---------- Task material

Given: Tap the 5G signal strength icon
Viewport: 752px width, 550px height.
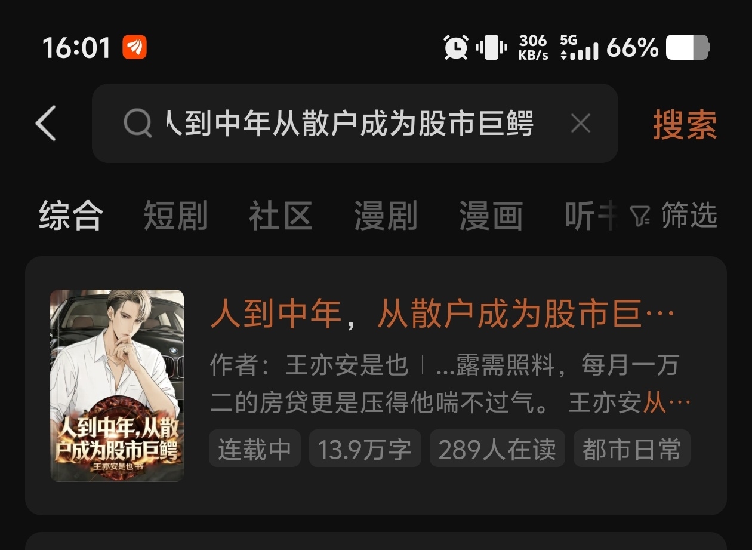Looking at the screenshot, I should click(579, 47).
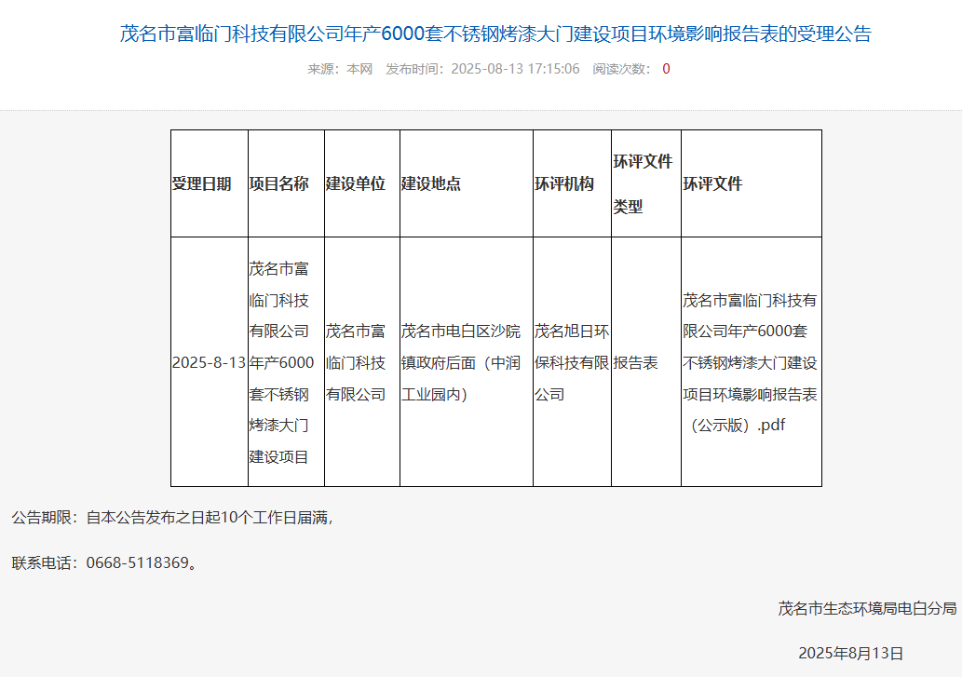Click the 项目名称 column header
This screenshot has width=962, height=677.
click(x=278, y=183)
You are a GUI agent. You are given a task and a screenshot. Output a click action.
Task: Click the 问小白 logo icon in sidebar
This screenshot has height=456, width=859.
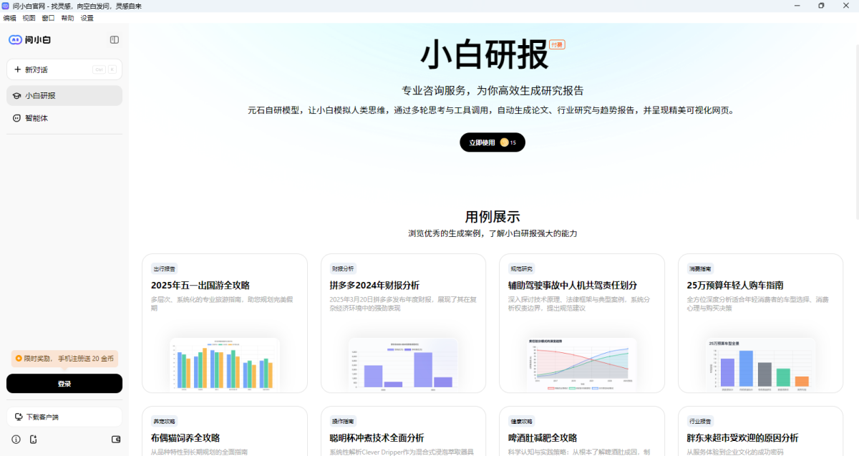pyautogui.click(x=16, y=39)
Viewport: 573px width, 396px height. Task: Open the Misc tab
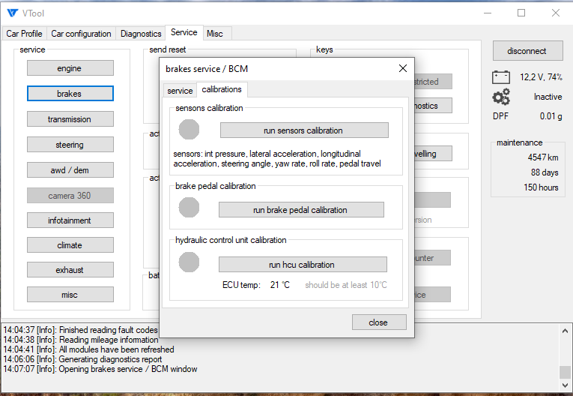tap(215, 34)
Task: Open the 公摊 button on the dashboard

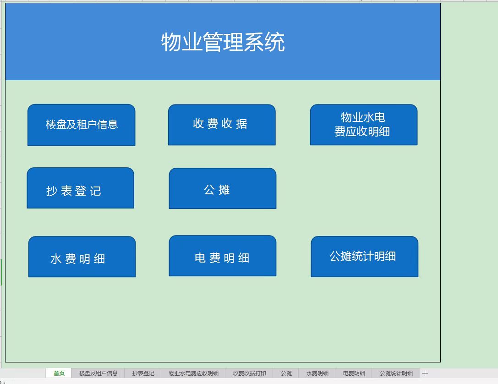Action: 223,188
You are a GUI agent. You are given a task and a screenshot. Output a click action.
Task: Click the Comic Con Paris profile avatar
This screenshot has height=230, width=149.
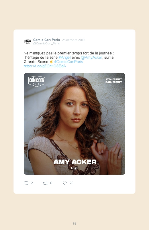[x=28, y=42]
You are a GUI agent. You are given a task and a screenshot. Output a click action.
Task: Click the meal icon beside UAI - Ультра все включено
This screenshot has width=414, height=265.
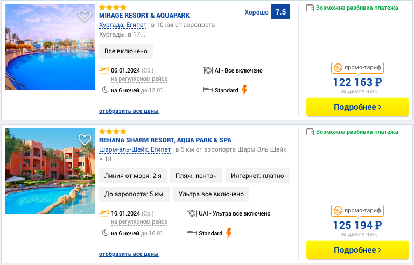[192, 213]
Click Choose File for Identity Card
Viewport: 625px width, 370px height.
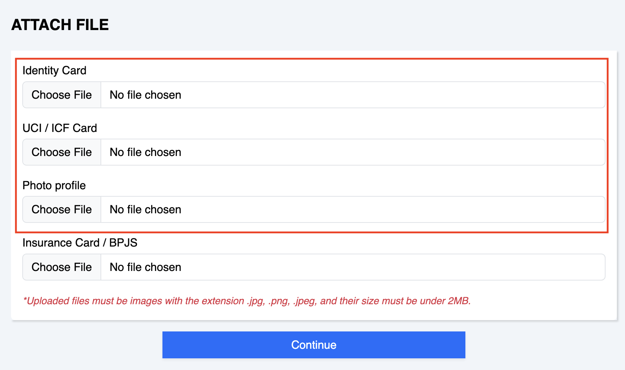[x=62, y=95]
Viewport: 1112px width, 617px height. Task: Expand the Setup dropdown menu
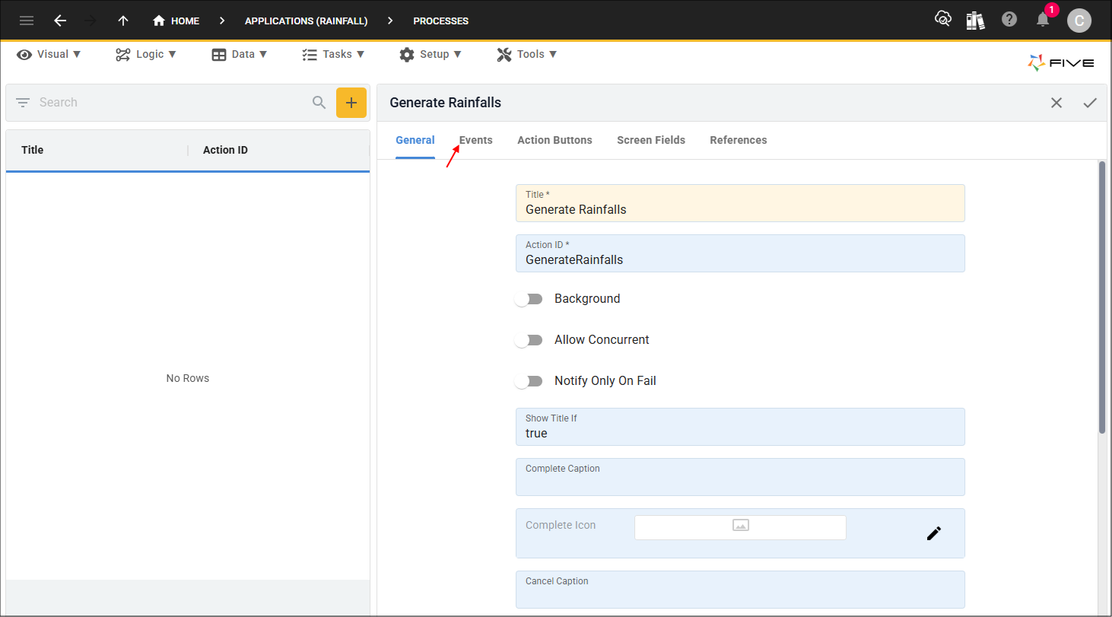(431, 54)
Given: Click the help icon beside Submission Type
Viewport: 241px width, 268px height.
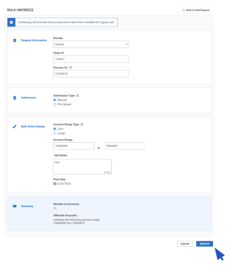Looking at the screenshot, I should 78,96.
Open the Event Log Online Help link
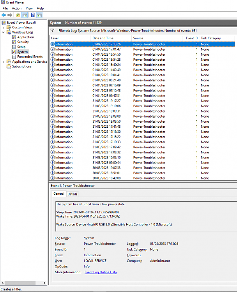The width and height of the screenshot is (237, 292). point(101,272)
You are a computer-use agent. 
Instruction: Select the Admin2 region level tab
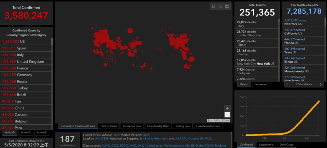(41, 132)
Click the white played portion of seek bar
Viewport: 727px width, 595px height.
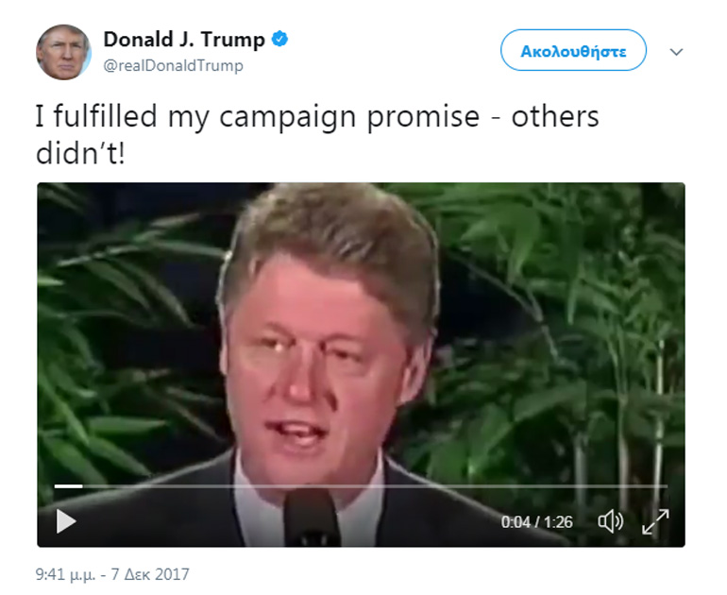coord(69,486)
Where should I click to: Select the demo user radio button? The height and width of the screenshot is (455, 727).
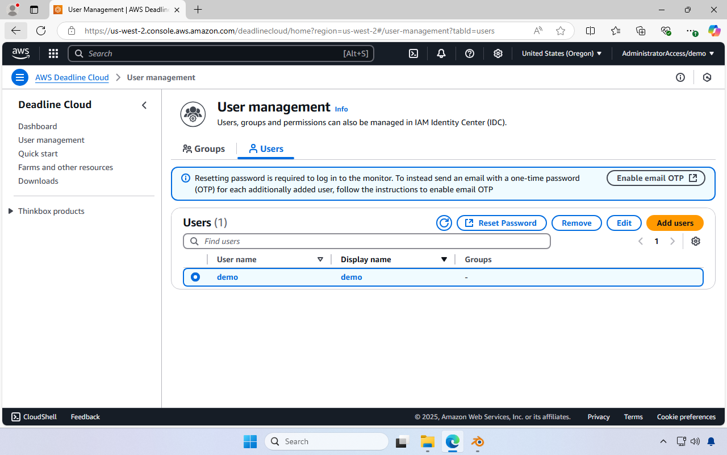(x=195, y=277)
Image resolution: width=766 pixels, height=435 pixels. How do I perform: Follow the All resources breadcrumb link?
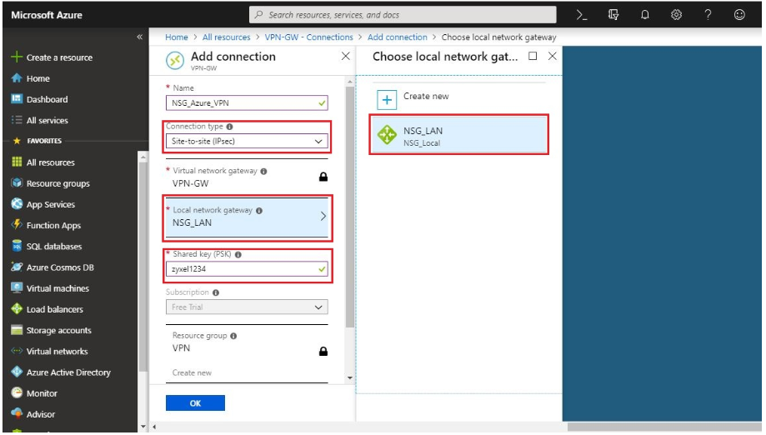tap(226, 38)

--------------------

### What you are asked to do
All of the records above are to be printed exactly, with every picture omitted.

### Reply to the task
Given: Tap the 5G signal strength icon
Viewport: 752px width, 550px height.
Looking at the screenshot, I should click(579, 47).
Click the 项目名称 column header
This screenshot has width=962, height=677.
click(x=278, y=183)
You are a GUI agent. You are given a task and a screenshot. Output a click action.
Task: Click the 问小白 logo icon in sidebar
This screenshot has height=456, width=859.
pyautogui.click(x=16, y=39)
Viewport: 573px width, 396px height. Task: Open the Misc tab
tap(215, 34)
Task: Open the 公摊 button on the dashboard

Action: 223,188
You are a GUI agent. You are given a task and a screenshot. Output a click action.
Task: Click the Comic Con Paris profile avatar
This screenshot has height=230, width=149.
[x=28, y=42]
You are a GUI agent. You are given a task and a screenshot. Output a click action.
Task: Click the meal icon beside UAI - Ультра все включено
This screenshot has width=414, height=265.
[192, 213]
Click Choose File for Identity Card
Viewport: 625px width, 370px height.
[x=62, y=95]
Viewport: 1112px width, 617px height. Task: Expand the Setup dropdown menu
(431, 54)
Given: Click the help icon beside Submission Type
Viewport: 241px width, 268px height.
Looking at the screenshot, I should 78,96.
Open the Event Log Online Help link
The width and height of the screenshot is (237, 292). point(101,272)
You are a computer-use agent. 
Instruction: Select the Admin2 region level tab
(41, 132)
Click the white played portion of seek bar
Viewport: 727px width, 595px height.
coord(69,486)
Where should I click to: Select the demo user radio button? The height and width of the screenshot is (455, 727).
(x=195, y=277)
Image resolution: width=766 pixels, height=435 pixels. How do I perform: Follow the All resources breadcrumb link?
tap(226, 38)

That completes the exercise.